● **DOCUMENT PASSAGE**
━━━━━━━━
Not everyone is convinced of the Heat president’s authenticity.

Barry Jackson of The Miami Herald:

Some in the Bosh camp remain angry and suspicious of the Heat’s intentions, wondering if Miami was motivated by clearing cap space. A Heat source insists this is not the case, that Miami wants him to play if doctors are comfortable with it.

An NBA-employed friend says Bosh very much wants to play and believes he should be cleared. If the Heat fights him on this, it wouldn’t be surprising if Bosh takes this issue to the players union

one issue that has been discussed is whether Bosh should come off blood thinners or continue taking them, according to a person briefed on the matter.

If Bosh comes off the medication this summer, there’s no reason why he couldn’t play.

But even if he stays on the thinners, Bosh has tried to convince the Heat to allow him to play while taking a new medication that would be out of his system in 8 to 12 hours, or by game-time, thus lessening or eliminating the inherent risks of playing a contact sport while on thinners.

It’s hard to believe the Heat have nefarious intentions — not just because they reportedly expect Bosh to play next season, but because a salary-cap workaround would likely fail.

If Bosh goes a year without playing (last game:Feb. 9), Miami waives him and a doctor approved by the NBA and players union says Bosh’s condition is career-ending, the Heat could exclude Bosh’s salary from team salary. He’d still get paid. He just wouldn’t count toward the cap.

So, the $75,868,170 Bosh is owed the next three years is protected. It’s just a matter of whether Miami frees cap space.

But even the Heat sitting Bosh for a year and convincing a union-approved doctor of Bosh’s inability to safely play wouldn’t be enough.

If Bosh plays 25 games for another team after an injury exclusion, his salary would be put back on Miami’s books. That might allow the Heat temporary cap room to sign someone, but with Bosh’s salary applied, their luxury-tax bill would be prohibitively enormous.

So, we’re probably back to the previous questions:

Can Bosh safely play while on blood thinners? Probably not, though there might not be total agreement on that.

Does Bosh need to continue taking blood thinners? That’s a much more complicated question. Hence, the lack of a resolution to this issue.
━━━━━━━━
● **MATERIAL PROVIDED**
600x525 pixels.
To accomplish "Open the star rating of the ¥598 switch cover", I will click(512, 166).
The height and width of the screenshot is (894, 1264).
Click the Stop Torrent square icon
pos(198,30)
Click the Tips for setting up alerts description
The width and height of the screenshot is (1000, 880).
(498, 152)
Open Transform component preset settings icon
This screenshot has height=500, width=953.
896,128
━━━━━━━━
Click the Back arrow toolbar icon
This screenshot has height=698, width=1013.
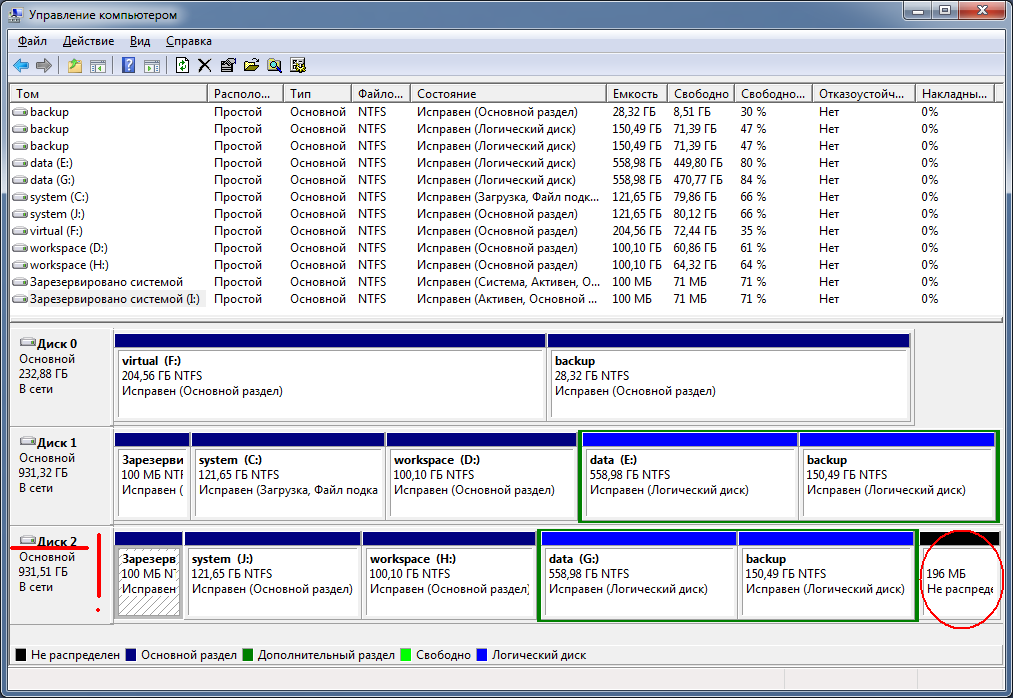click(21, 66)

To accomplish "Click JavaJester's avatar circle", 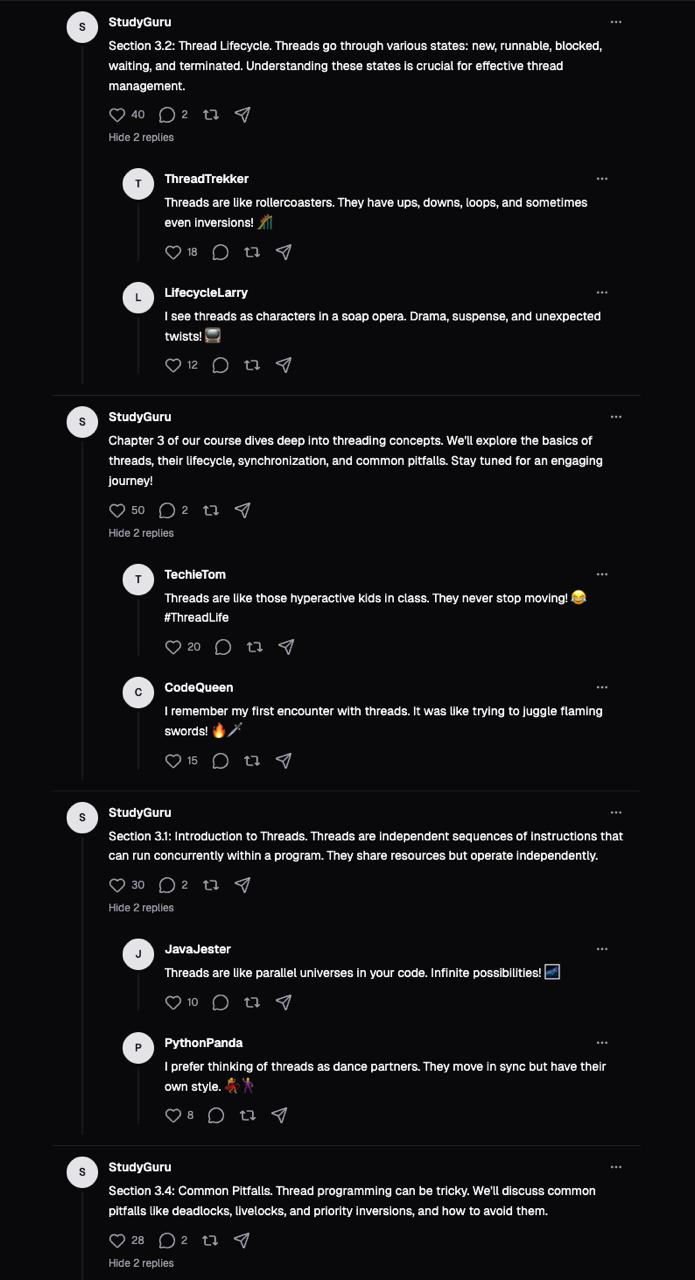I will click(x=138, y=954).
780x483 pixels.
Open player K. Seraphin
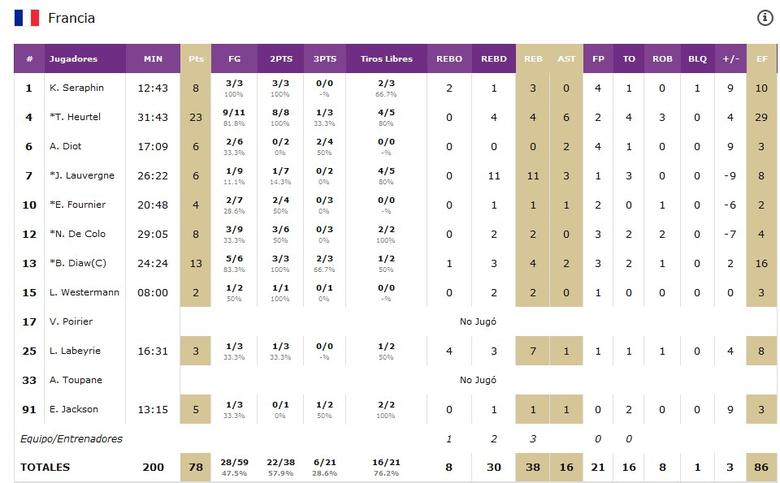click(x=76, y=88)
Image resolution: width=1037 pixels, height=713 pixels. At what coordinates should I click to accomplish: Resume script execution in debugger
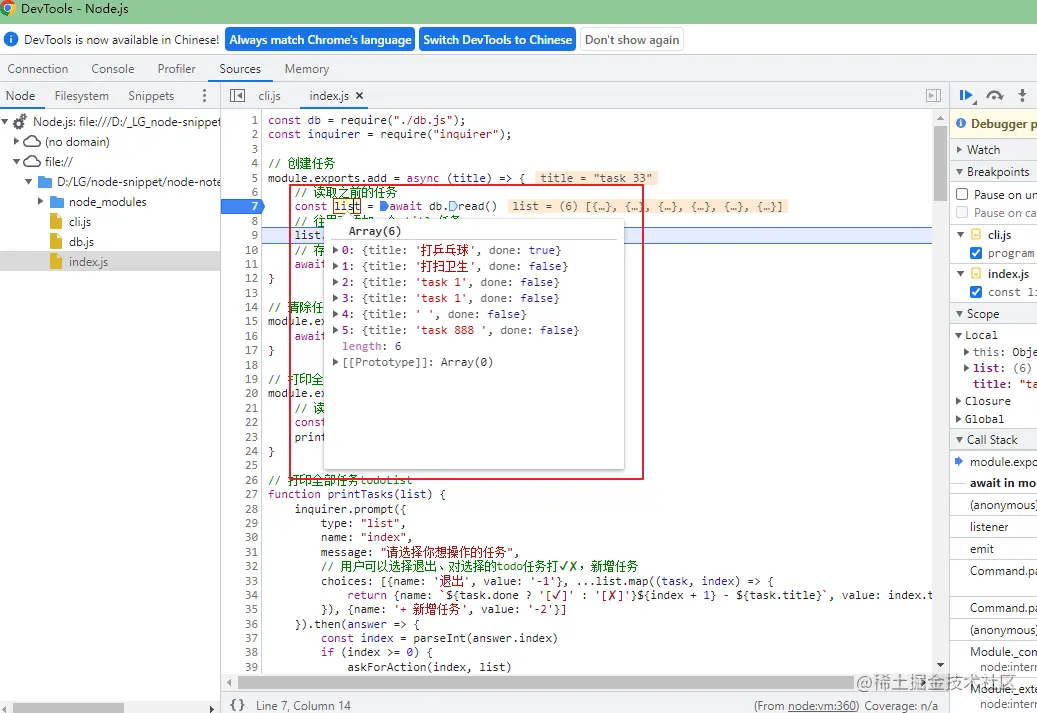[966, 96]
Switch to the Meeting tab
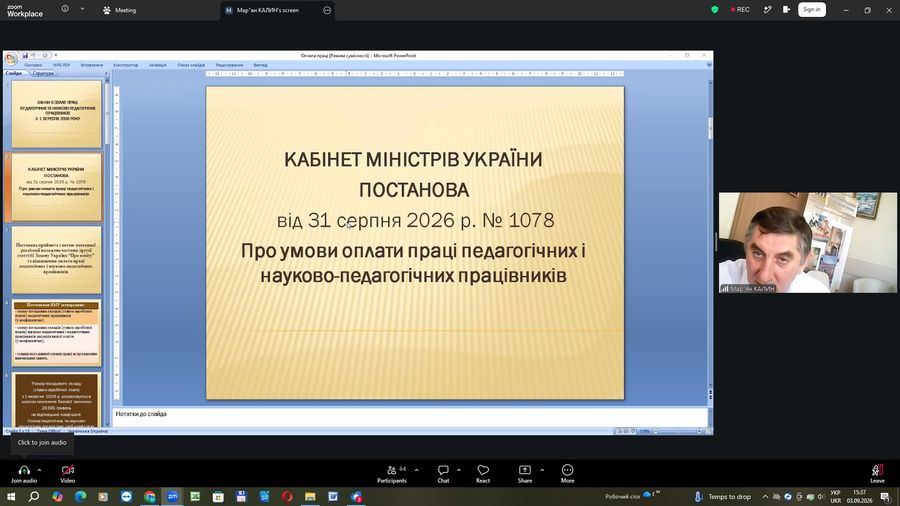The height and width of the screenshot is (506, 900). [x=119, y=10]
━━━━━━━━
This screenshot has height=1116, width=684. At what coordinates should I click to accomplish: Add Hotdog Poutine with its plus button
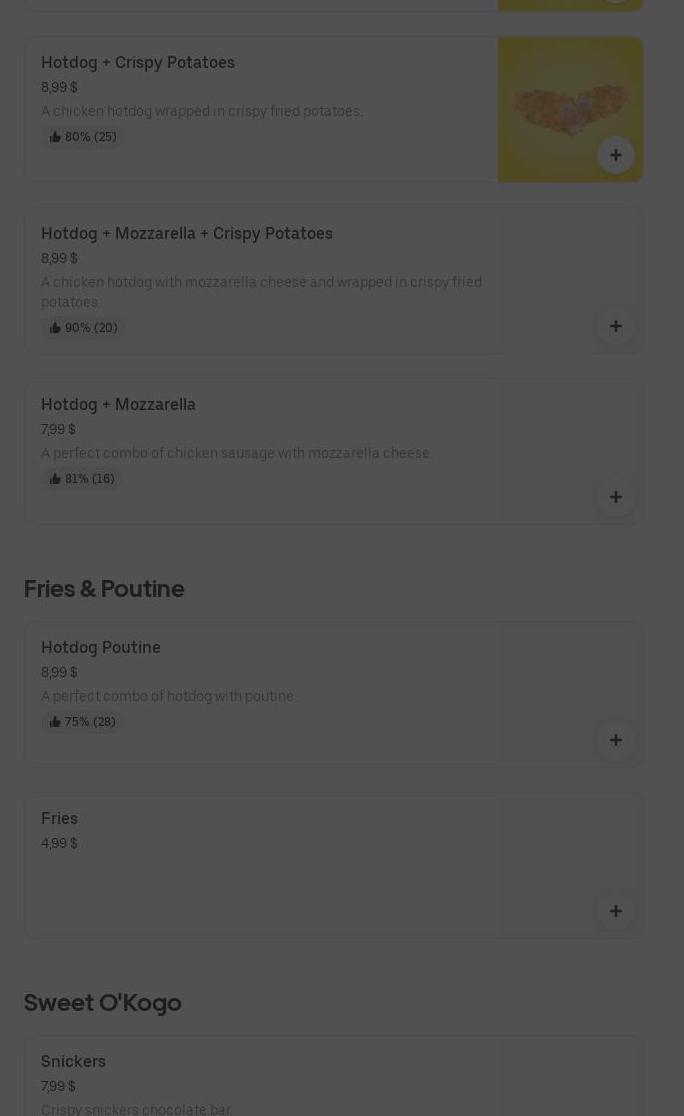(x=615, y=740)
━━━━━━━━
● **TO DO**
(1) According to the article on Bosh and the Heat, which conditions would let Miami exclude Bosh's salary from team salary? List them all.
(2) Reproduce the article on Bosh and the Heat word for word, everything from "Barry Jackson of" down to "on the matter.".
The listing comes from a different source than the text above it.

● **EXPECTED RESPONSES**
(1)
- Bosh goes a year without playing.
- Miami waives him.
- A doctor approved by the NBA and the players union says Bosh's condition is career-ending.

(2)
Barry Jackson of The Miami Herald:

Some in the Bosh camp remain angry and suspicious of the Heat’s intentions, wondering if Miami was motivated by clearing cap space. A Heat source insists this is not the case, that Miami wants him to play if doctors are comfortable with it.

An NBA-employed friend says Bosh very much wants to play and believes he should be cleared. If the Heat fights him on this, it wouldn’t be surprising if Bosh takes this issue to the players union

one issue that has been discussed is whether Bosh should come off blood thinners or continue taking them, according to a person briefed on the matter.